The story

My name’s Dan and I’m a photographer. I started making darkroom photographs when I was about 10. I’ve made a career from the impulse to photograph, and help others do so. I’ve been working between photography and education for more than 15 years. It’s odd as it’s not what I studied – what I’ve learned through and about making photographs I’ve done independently, albeit with the valuable influence of a good number of inspiring people.

I don’t know why the darkroom drew me in, but there are some memories that align in the viewfinder of hindsight that can serve as landmarks:

I remember being scolded by my mum – I must have been about 4 – for opening an Agfa 110 camera, not opening the back, opening the viewfinder by pulling the body – unbeknownst to me cocking the wind on – open, which meant that even if you didn’t take a photo, frame an image, click that decisive aluminium lozenge, when you closed the body, it would wind on anyway.
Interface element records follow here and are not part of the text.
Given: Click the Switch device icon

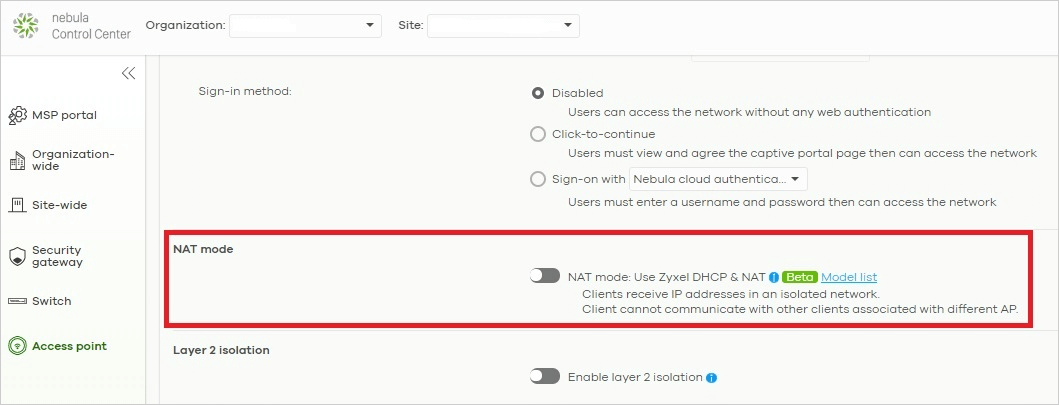Looking at the screenshot, I should pos(17,301).
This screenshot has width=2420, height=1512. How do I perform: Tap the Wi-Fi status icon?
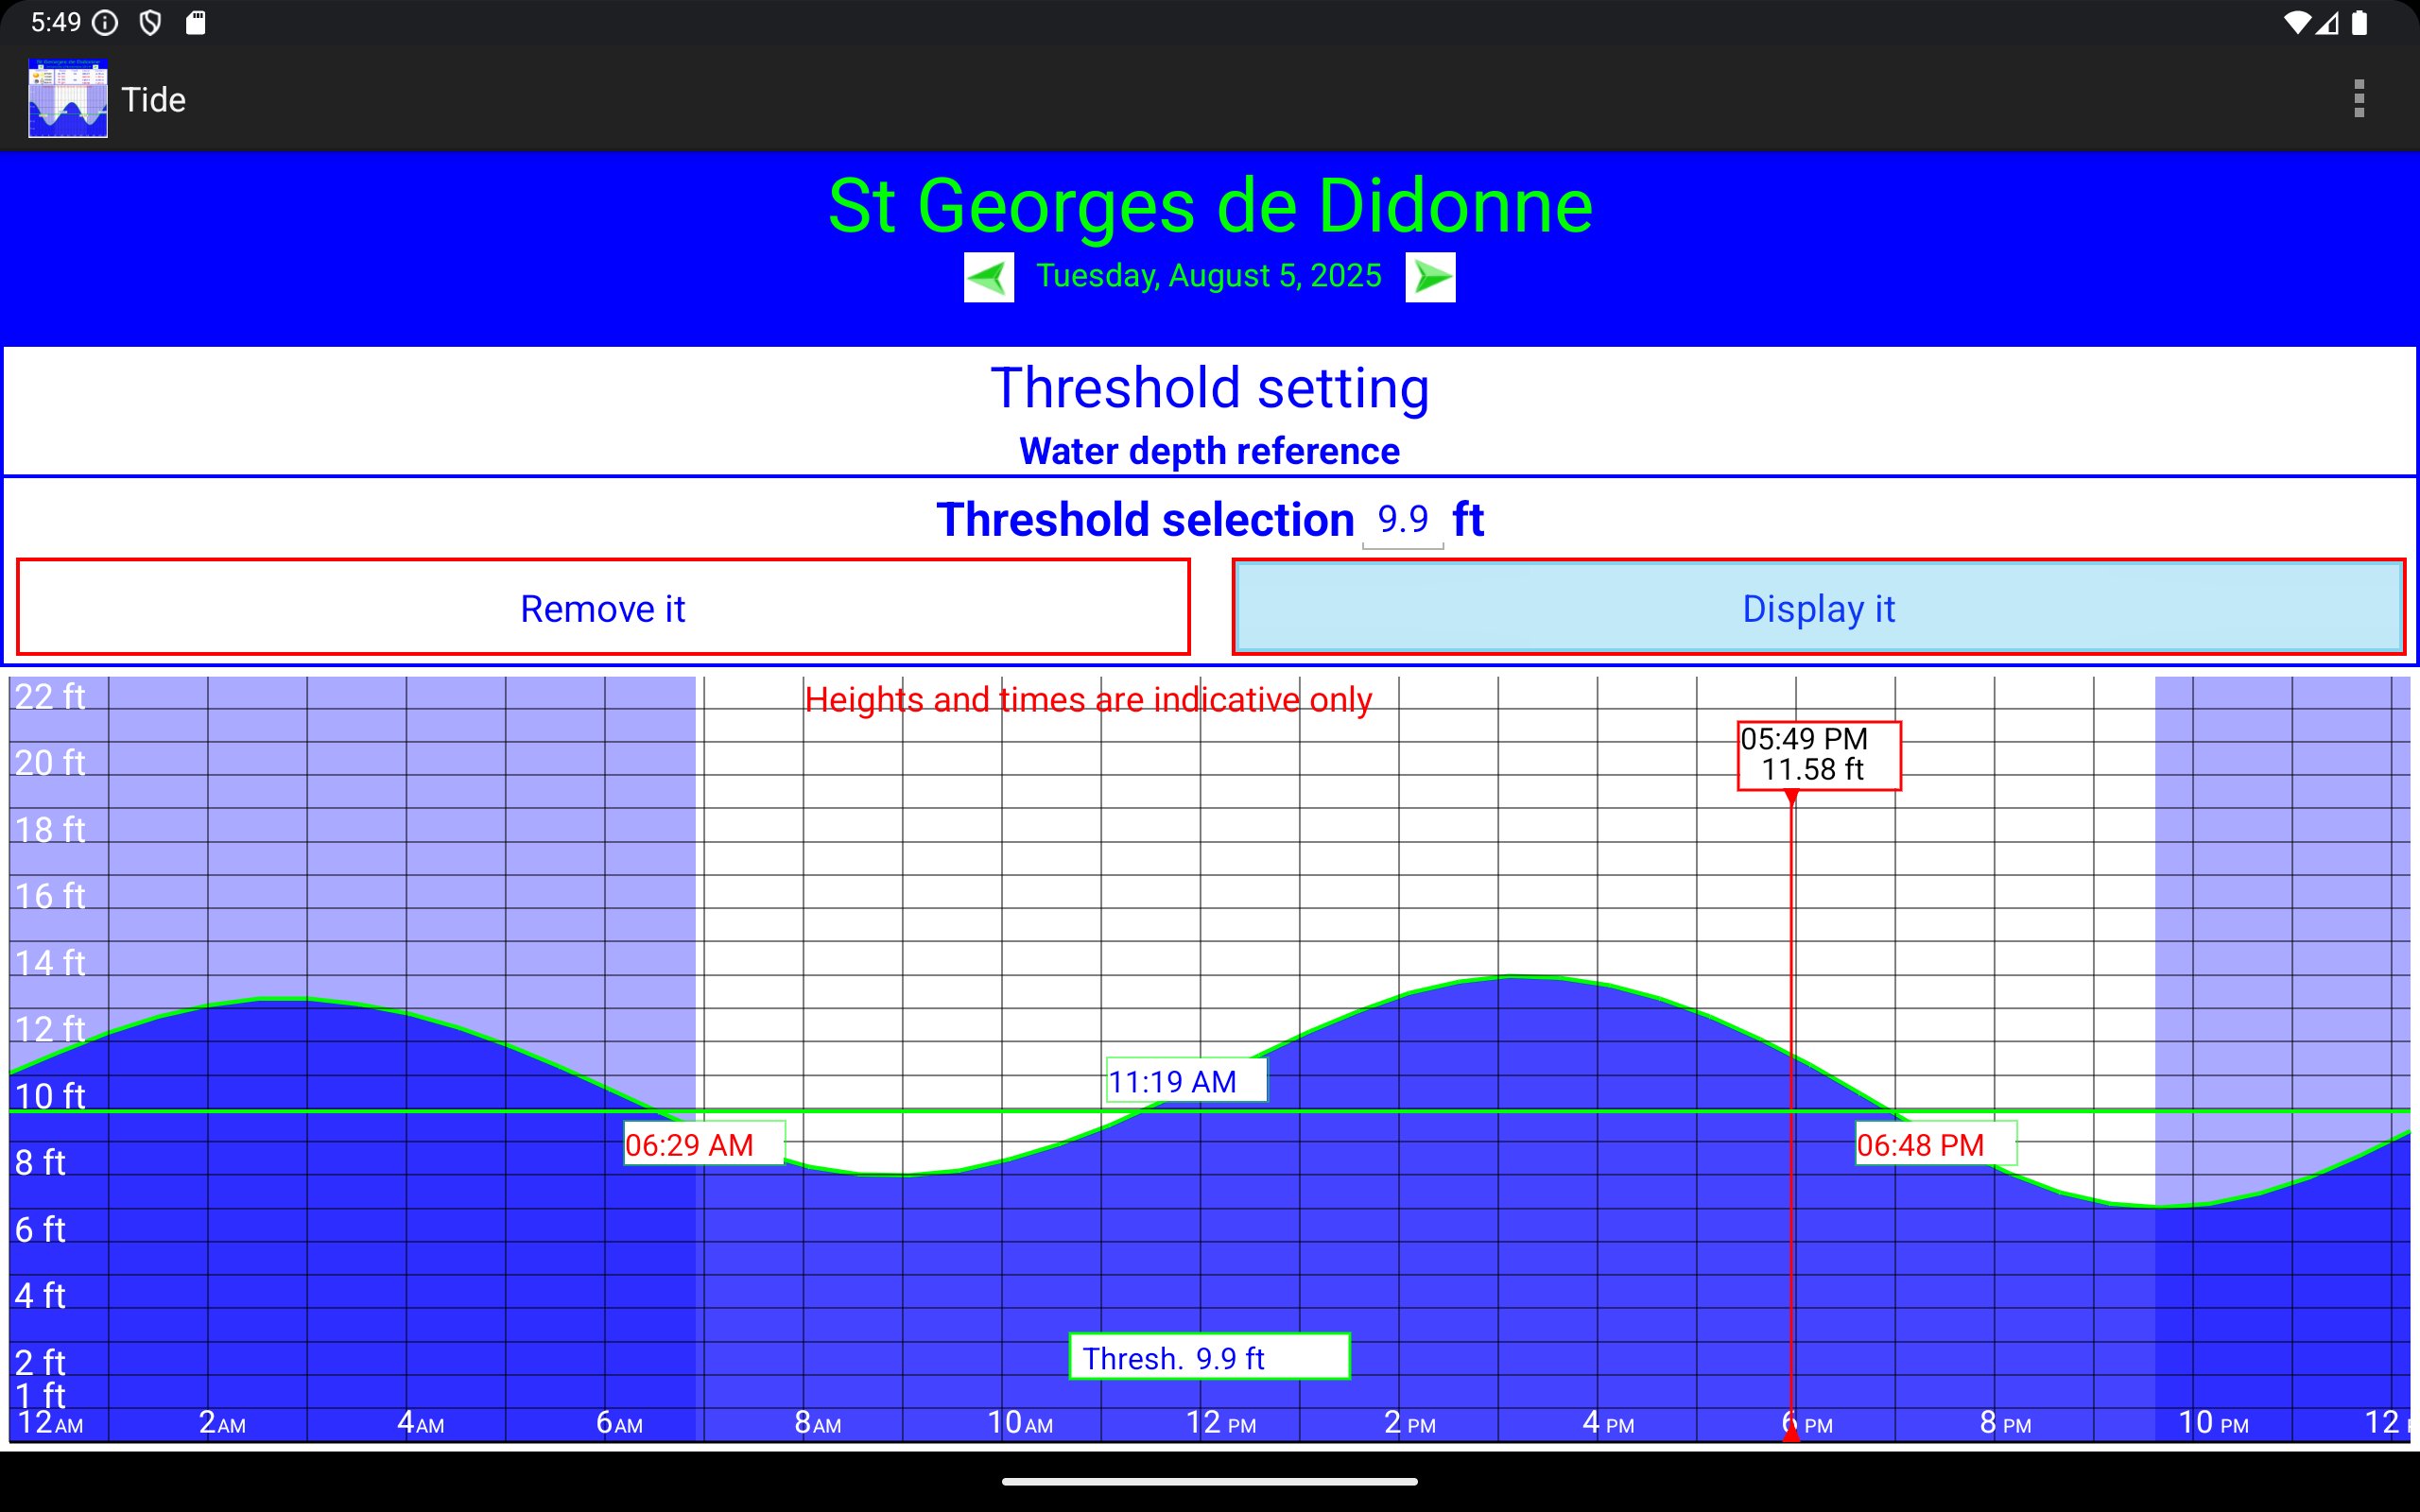pyautogui.click(x=2296, y=23)
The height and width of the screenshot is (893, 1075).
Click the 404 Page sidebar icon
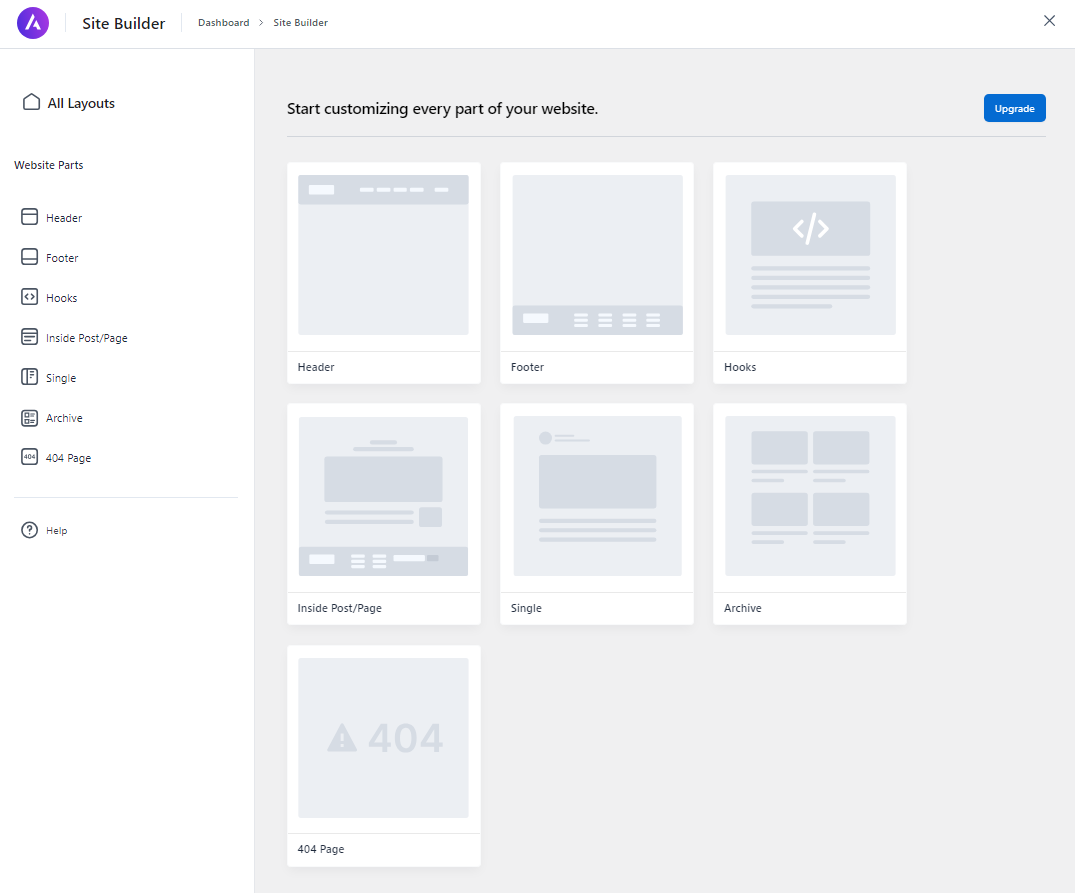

Pump action. I might well be misremembering the reason for my telling off – it doesn’t sound like a great design feature – or perhaps I’ve supplied a technical reason for the simple fact that I’d been playing with something not a toy, but I think I brought forward from that incident two essential qualities of photography: that a photograph is valuable; and that, at least for someone in the equation, a photograph is illicit, proscribed, powerful, and secret. It might seem an overstatement – I’ll decide later – but I think I’ve so long internalised or adopted these attitudes, that I’ve come to not even question them, or to only really examine them here, now. Hence a reverence for the black boxes, the shaded alchemy of silver halides waiting for the accession of their destiny, for the bellows and lenses, the brown odours and the slipping into light of little gloss slices of lost time.

Years later, visiting Uncle David in Bushey, I found in his cellar a tatty Italian 126 camera, and a load of Enid Blyton novels, all of which he kindly gave me, and with which I played while the adults talked above. I may have it somewhere – I moved on from the fiction without looking back – and I can still feel the click of the column shutter as I pressed it over and over again because now I could.